Bevis, p. 64; Blackmer 536; Abbey Travel, 384; Robinson, pp. 112-113. A rather scarce work, not issued as a commercial venture, but rather for the benefit of the Ladies' Hibernian Female School Society. Abbey cites the author's husband, Lord Francis Egerton, as the artist, but in this copy only Thomas Allom's name is signed to the plates; they were printed by Hullmandel. The author herself has some interesting observations on the land and the peoples inhabiting it.




Copiously Illustrated
with Fine Copper Engravings & Maps


49. EHRMANN, THEOPHIL FRIEDRICH, Compiler & Editor. Neueste Kunde von Asien. Prag: In der Diesbachischen Buchhandlung, 1812. Two volumes. First edition in book form. $1,450

8vo; f, pp. 507; f, pp. 574; 9 folding, engraved maps (6 outlined in colour) and 31 engraved plates (23 folding); there is one more map than called for in the list of plates.

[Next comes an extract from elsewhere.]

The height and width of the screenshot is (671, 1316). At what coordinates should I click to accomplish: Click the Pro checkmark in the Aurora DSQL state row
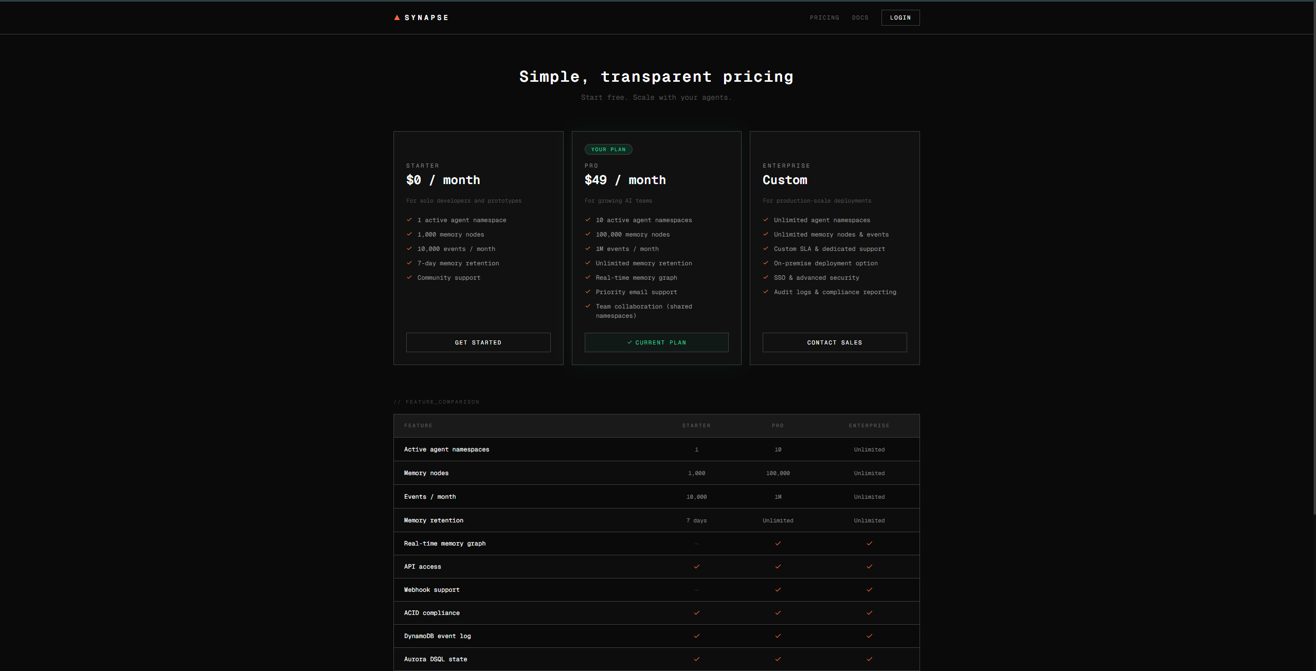tap(778, 659)
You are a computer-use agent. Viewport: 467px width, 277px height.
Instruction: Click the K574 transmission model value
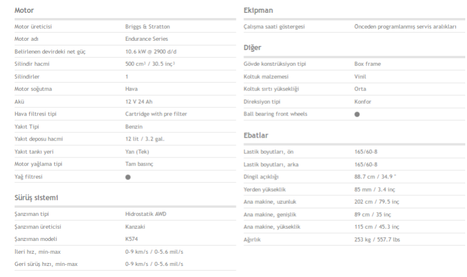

Contemporary green marbled paper-covered boards with original paper labels; binding little worn at edges; general light foxing throughout. Overall, a very good set.

Not in Cordier nor in Lust; Diba, p. 24. First published in parts in Weimar in 1810. This edition, which would appear to be the first edition in book form, is part of a collection of travels issued over a period of years as part of a series known as Neueste Länder- und Völkerkunde. The work covers Asiatic Turkey, Arabia, Persia, the Holy Land, the Caucasus and Tartary, Hindustan, Ceylon, Burma, Tibet, Siam & Cambodia, and Cochin-China. The final leaf of the second volume announces the intention of the publication of a third volume, which is not present here.



50. ELLIOTT, ROBERT. Views in India, China and on The Shores of the Red Sea. London, H. Fisher, R. Fisher and P. Jackson, [1835]. Two volumes in one. $1,125

4to; pp. 68; pp. 64; coloured frontispiece and 63 engraved plates, including extra engraved titles; contemporary half-calf and marbled paper over boards; binding expertly rebacked and re-cornered; neat bookplate on pastedown; sporadic foxing and/or age-browning; complete with the coloured frontispiece by David Roberts, engraved and printed in oils by G[eorge] Baxter.

Abbey Travel, 442; Lust 219. The plates were drawn by Stanfield, Cattermole, Purser, etc. after original sketches by Commander Robert Elliott [1801-1875], and the descriptive text is by Emma Roberts (c.1794-1840), who had written other works on India.